Bound by a confidentiality agreement with Craig, MacGregor feels she’s “essentially been gagged”- leaving media outlets free, it seems, to editorialise her role in a case of creative licence not generally associated with the news media.

The Herald’s print version, for instance, seemed to spatially prioritise their Braunias authored satirical pieces, the factual reporting included as an insert, an aside. This she says was misleading: “It actually to a lay eye looked [as though] all of it was a news story.”

Worse still she says, the facts included in this insert were incorrect. Sourced from the New Zealand News Wire service, the piece described a letter, marked private and confidential, as having come from her.

“Of course the letter they were talking about came from Mr Craig and that is a huge error,” she says. “It’s not just a misspelled name or a little thing that needed correction.”

I can assure you that the NZ Herald articles on this case are peppered with inaccuracies.  From our perspective it is hard to believe at least some of these don’t have malicious intent.

She contacted the Herald and asked for correction and apology, in an equally prominent place as the original story. They obliged the former part of the request, but not the latter.

“It was on page seven and it was in the in-brief section down the bottom. Now most corrections are just very tiny, but then most corrections are as I say a misspelled name or something minor as opposed to “ooh we actually got this completely the wrong way around”.

The liberties taken with MacGregor’s story, along with these mistakes – whether intentional or not – contribute to an ongoing narrative that seems to be working as hard as it can to erase the fact that at the heart of the matter are very serious allegations of sexual assault. After all, what’s entertaining about that?

Oh, that’s easy.  Send in a grey haired old white newspaper hack to report on a case where a young woman’s life was not just destroyed, it keeps coming back up like some sick version of Groundhog Day.

Braunias in particular seems to have chosen to run with the narrative of a consensual relationship describing Craig’s “unholy lust” for MacGregor with whom he had been “formerly in a relationship that started with a kiss and never actually went any further”.

Huh? As Cameron Slater said of the relationship in court on Friday (and you know things are bad when you’re quoting Cameron Slater) “there was no evidence at all, and there still is no evidence that it was reciprocated in any way”. Since when were sexual harassment victims fair game for satire?

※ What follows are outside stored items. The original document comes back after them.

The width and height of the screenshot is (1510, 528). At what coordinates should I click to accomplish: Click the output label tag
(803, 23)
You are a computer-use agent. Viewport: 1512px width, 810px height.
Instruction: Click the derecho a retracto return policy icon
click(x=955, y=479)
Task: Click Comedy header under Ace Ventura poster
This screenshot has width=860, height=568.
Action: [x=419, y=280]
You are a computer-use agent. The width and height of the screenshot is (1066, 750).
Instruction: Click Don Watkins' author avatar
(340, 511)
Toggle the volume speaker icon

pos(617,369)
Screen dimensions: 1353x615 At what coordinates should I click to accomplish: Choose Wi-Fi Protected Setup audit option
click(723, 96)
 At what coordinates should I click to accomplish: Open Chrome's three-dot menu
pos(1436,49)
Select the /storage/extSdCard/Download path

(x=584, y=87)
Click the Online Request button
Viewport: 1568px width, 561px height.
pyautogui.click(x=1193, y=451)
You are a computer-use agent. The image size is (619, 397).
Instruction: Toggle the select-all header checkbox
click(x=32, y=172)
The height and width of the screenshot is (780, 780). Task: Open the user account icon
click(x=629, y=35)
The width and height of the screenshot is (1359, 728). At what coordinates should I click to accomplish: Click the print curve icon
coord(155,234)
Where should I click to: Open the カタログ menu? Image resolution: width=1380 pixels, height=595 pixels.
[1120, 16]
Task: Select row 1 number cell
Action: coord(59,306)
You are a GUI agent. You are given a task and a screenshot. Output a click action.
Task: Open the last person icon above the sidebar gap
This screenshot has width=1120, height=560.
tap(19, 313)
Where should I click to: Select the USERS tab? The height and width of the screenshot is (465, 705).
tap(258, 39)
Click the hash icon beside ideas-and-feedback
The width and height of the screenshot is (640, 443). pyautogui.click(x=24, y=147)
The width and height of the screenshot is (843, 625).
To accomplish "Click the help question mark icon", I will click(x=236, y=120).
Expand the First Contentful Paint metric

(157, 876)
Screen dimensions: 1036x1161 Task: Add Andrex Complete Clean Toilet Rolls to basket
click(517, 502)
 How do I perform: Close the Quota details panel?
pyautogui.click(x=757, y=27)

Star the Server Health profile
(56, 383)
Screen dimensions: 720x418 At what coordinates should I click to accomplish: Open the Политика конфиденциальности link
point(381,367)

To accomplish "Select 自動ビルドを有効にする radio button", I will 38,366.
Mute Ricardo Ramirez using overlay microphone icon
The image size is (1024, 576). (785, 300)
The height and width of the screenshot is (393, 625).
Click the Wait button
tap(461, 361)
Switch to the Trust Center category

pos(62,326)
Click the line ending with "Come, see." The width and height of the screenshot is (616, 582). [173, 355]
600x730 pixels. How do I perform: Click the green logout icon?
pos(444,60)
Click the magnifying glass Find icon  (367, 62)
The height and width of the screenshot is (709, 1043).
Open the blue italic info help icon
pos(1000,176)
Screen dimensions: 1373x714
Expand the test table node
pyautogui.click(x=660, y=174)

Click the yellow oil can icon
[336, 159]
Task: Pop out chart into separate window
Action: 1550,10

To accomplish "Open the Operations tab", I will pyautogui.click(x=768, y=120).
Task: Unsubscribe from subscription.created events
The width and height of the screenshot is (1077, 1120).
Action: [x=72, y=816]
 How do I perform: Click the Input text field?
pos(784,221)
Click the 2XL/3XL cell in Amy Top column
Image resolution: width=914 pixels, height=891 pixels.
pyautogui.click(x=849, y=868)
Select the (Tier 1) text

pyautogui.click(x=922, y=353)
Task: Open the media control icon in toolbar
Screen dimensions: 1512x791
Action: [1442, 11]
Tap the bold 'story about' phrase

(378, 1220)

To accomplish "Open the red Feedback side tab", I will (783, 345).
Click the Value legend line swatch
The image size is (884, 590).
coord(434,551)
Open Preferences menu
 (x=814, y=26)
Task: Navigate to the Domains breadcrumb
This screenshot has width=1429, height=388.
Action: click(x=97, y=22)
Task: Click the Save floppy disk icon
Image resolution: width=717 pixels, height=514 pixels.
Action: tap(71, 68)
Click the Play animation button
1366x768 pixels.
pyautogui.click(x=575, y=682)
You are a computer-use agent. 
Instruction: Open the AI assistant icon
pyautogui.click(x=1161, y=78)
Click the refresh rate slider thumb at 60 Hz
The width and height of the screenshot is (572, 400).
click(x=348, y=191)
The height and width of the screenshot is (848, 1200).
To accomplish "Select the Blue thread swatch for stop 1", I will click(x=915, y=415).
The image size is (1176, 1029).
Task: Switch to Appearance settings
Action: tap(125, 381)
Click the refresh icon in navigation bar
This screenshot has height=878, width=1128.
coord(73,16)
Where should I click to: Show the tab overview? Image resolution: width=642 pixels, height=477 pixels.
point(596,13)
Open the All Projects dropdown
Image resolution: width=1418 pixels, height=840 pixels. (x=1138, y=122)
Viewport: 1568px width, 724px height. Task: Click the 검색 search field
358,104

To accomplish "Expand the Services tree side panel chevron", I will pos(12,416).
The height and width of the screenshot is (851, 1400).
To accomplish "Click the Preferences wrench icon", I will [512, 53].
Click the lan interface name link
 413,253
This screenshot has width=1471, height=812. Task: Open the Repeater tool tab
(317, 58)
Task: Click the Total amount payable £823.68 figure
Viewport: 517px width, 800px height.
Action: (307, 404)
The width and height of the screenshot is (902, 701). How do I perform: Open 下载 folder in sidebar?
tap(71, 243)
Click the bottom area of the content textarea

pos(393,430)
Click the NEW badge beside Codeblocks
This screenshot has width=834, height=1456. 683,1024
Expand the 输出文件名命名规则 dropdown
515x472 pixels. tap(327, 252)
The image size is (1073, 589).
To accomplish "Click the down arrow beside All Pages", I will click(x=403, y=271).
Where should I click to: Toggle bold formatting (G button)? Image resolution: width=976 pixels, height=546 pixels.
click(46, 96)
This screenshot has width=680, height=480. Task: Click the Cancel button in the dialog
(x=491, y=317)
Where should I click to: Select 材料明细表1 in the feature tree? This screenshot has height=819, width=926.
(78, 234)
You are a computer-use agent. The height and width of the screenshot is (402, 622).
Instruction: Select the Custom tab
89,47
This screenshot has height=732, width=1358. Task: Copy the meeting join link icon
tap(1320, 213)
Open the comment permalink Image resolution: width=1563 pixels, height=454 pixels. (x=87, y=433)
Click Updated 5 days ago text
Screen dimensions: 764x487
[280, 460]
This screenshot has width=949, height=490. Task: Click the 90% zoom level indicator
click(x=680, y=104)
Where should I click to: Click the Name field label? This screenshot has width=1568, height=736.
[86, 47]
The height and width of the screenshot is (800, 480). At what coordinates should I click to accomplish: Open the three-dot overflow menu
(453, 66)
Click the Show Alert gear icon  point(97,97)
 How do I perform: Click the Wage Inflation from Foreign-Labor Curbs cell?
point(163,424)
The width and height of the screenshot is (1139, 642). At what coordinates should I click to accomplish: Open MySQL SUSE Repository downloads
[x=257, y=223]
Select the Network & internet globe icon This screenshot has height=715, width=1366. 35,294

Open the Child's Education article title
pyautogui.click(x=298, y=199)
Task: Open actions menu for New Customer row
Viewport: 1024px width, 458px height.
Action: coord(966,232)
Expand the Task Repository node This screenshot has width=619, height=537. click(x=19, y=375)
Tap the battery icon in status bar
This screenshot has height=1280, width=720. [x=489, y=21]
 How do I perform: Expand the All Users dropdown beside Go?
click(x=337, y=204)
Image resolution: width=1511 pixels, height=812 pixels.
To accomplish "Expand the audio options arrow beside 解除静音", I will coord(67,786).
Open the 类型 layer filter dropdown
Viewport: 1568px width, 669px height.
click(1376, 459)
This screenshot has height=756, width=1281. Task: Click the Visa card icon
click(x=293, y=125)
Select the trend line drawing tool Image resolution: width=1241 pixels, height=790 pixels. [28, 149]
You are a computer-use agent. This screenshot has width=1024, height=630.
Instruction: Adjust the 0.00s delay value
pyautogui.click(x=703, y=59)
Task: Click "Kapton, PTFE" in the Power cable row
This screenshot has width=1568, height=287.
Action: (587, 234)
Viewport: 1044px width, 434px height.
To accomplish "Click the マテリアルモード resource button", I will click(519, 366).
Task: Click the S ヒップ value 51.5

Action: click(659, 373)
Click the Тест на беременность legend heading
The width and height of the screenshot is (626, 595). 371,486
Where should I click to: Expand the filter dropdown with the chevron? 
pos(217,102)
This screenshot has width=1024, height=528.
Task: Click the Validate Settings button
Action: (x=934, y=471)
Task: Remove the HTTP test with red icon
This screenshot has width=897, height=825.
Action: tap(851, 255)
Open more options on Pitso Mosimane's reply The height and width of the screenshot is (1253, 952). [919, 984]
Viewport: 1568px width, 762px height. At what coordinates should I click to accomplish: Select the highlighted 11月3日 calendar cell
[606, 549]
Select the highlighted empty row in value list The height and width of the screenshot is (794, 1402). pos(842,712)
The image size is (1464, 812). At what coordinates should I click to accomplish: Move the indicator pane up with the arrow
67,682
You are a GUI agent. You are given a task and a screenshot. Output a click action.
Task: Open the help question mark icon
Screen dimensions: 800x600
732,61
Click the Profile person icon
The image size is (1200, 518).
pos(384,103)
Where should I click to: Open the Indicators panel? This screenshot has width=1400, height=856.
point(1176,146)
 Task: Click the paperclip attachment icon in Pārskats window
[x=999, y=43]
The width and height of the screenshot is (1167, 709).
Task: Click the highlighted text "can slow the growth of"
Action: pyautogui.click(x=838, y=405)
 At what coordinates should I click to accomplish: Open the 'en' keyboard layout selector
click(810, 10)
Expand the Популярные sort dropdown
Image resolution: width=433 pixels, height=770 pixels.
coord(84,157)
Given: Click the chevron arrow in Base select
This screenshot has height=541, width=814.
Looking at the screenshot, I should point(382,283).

While MacGregor is unable to comment on her relationship with Craig, the tone of the satire has disturbed her.

“It’s absolutely misrepresenting me, and it’s making a joke out of an issue that’s actually very serious.”

To expect any kind of empathy from the NZ Herald or Steve Braunias specifically would be naive.

“Unfortunately, this story does involve me to quite a large degree,” she tells me. “Even though the court case itself is not about me, it unfortunately is about me, if that makes sense.”

Though her own case with Craig has been through the Human Rights Tribunal, neither party are permitted to discuss the particulars of the case due to a confidentiality agreement (a clause Craig was found to have breached by speaking about her in media interviews).

MacGregor has kept her end of the deal – something which has left her open to speculation and judgment.

One way or another, women who report their abusers rarely go unpunished. MacGregor’s ordeal is a startling reminder that, when given the chance, the old guard media are ready and willing to partake in that punishment.